Shorts: World

Jew admits staging threatening calls

paris (jta) | The head of Likud France admitted staging anti-Semitic phone calls to himself.

Alex Moise received a two-month suspended sentence and a $1,000 fine from a Paris court for giving a false statement and for wasting the court’s time.

Moise filed a complaint in January claiming he had received anti-Semitic phone calls and threats but later admitted that he himself had made the calls.

Describing Moise as a “friend and a serious worker for the community,” Sammy Ghozlan, president of the Bureau For Vigilance Against Anti-Semitism, said he is “shocked that a community leader would do something like this in the current climate.”

Fake bomber jailed in France

paris (jta) | A man who placed fake bombs near Jewish targets in the Paris region was sentenced to two months in jail.

A court in Paris on Friday, May 15, found Julien Sudrie, 18, guilty of placing a false bomb on the grounds of a synagogue in Villers-le-Bel, north of the capital, earlier this month.

He was also found guilty of placing another device outside the home of a member of the same Jewish community.

Explaining the relatively light sentence, which also includes a 12-month suspended sentence, the court noted that Sudrie had been undergoing psychiatric treatment and was not suspected of being motivated by anti-Semitism.

Nissim-Nachum Sultan, rabbi of the synagogue, had appealed to the court to show “the greatest clemency possible” in sentencing Sudrie, noting that Sudrie had shown remorse for his actions.
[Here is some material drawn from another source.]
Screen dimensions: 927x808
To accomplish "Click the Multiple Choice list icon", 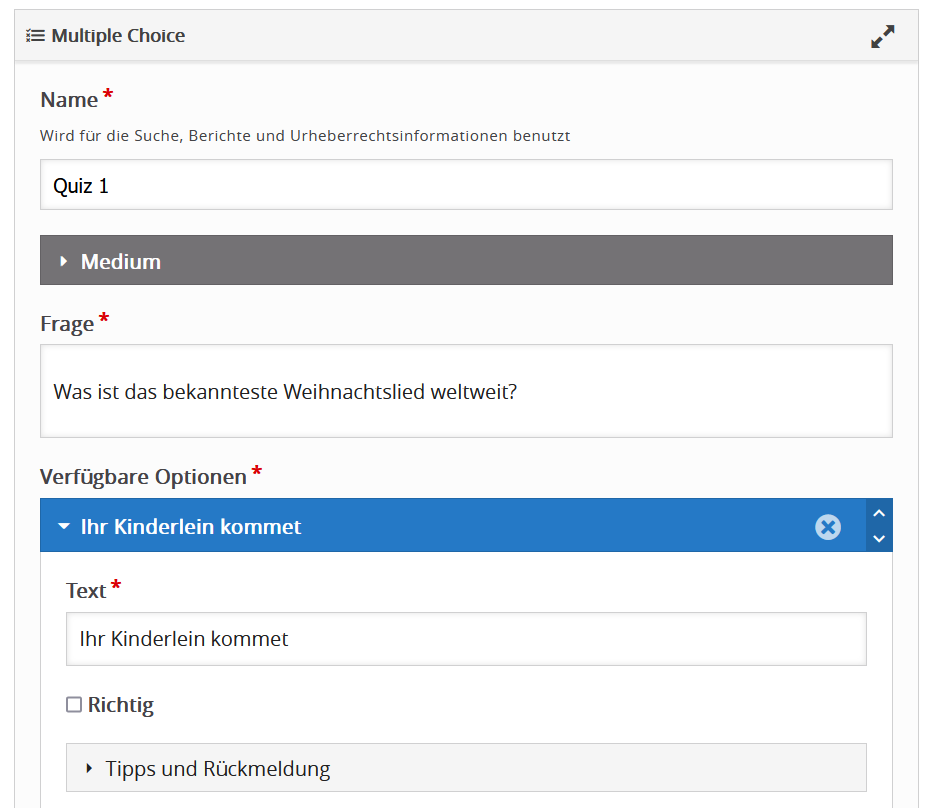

The rabbi said he was satisfied with the verdict.

Wax Hitler finds a home in Berlin

berlin (jta) | A controversial wax figure of Hitler, which provoked an uproar in Germany, went back on display on Berlin.

Less than two months after public ire forced exhibition manager Inna Vollstaedt to close her small, private museum when her landlord evicted her over the Hitler wax figure, Vollstaedt reopened the exhibition around the corner in a new space.

“People who actually come to see the exhibition find it interesting,” said Vollstaedt, who was born in Russia and survived the Nazi siege of Leningrad.

Wax Hitlers are on display in other countries, but protesters in Germany said Vollstaedt was in violation of Germany’s anti-fascist laws, the report said.